(GOAL): Starting at the top of the listing and ending at the line containing "[x=32, y=538]", reproduce those lines with "Cortana" switched to "Siri" and everything else left unchanged.

Dataset rows
--

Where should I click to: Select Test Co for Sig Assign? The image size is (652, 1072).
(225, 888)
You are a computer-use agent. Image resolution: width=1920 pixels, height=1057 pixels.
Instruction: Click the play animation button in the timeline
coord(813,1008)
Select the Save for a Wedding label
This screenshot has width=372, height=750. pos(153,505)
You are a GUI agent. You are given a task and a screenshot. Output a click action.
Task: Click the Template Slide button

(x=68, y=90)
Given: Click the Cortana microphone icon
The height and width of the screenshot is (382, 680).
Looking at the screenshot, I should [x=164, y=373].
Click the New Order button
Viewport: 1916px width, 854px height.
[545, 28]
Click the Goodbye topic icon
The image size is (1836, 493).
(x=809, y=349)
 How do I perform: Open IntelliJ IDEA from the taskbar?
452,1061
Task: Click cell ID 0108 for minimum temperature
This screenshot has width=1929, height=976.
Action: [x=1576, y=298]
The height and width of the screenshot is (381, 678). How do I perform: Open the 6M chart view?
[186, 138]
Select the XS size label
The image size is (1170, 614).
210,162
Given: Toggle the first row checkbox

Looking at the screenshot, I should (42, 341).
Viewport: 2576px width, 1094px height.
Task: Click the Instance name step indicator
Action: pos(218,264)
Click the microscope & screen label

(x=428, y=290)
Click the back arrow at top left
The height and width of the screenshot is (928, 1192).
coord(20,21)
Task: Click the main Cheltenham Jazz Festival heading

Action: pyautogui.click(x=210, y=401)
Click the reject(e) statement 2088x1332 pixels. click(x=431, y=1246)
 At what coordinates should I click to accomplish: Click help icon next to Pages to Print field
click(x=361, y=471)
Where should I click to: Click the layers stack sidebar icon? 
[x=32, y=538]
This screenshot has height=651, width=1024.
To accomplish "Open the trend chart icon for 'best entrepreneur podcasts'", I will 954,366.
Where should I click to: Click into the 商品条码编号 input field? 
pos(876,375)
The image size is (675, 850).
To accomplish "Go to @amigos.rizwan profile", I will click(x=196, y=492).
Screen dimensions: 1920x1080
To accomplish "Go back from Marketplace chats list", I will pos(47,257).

--

(THE OUTPUT):
Where should I click to: Select Test Co for Sig Assign? The image size is (652, 1072).
(225, 888)
You are a computer-use agent. Image resolution: width=1920 pixels, height=1057 pixels.
Instruction: Click the play animation button in the timeline
coord(813,1008)
Select the Save for a Wedding label
This screenshot has width=372, height=750. pos(153,505)
You are a GUI agent. You are given a task and a screenshot. Output a click action.
Task: Click the Template Slide button

(x=68, y=90)
Given: Click the Siri microphone icon
The height and width of the screenshot is (382, 680).
Looking at the screenshot, I should [x=164, y=373].
Click the New Order button
Viewport: 1916px width, 854px height.
[545, 28]
Click the Goodbye topic icon
The image size is (1836, 493).
(x=809, y=349)
 How do I perform: Open IntelliJ IDEA from the taskbar?
452,1061
Task: Click cell ID 0108 for minimum temperature
This screenshot has width=1929, height=976.
Action: [x=1576, y=298]
The height and width of the screenshot is (381, 678). How do I perform: Open the 6M chart view?
[186, 138]
Select the XS size label
The image size is (1170, 614).
210,162
Given: Toggle the first row checkbox

Looking at the screenshot, I should (42, 341).
Viewport: 2576px width, 1094px height.
Task: Click the Instance name step indicator
Action: pos(218,264)
Click the microscope & screen label

(x=428, y=290)
Click the back arrow at top left
The height and width of the screenshot is (928, 1192).
coord(20,21)
Task: Click the main Cheltenham Jazz Festival heading

Action: pyautogui.click(x=210, y=401)
Click the reject(e) statement 2088x1332 pixels. click(x=431, y=1246)
 At what coordinates should I click to accomplish: Click help icon next to Pages to Print field
click(x=361, y=471)
Where should I click to: Click the layers stack sidebar icon? 
[x=32, y=538]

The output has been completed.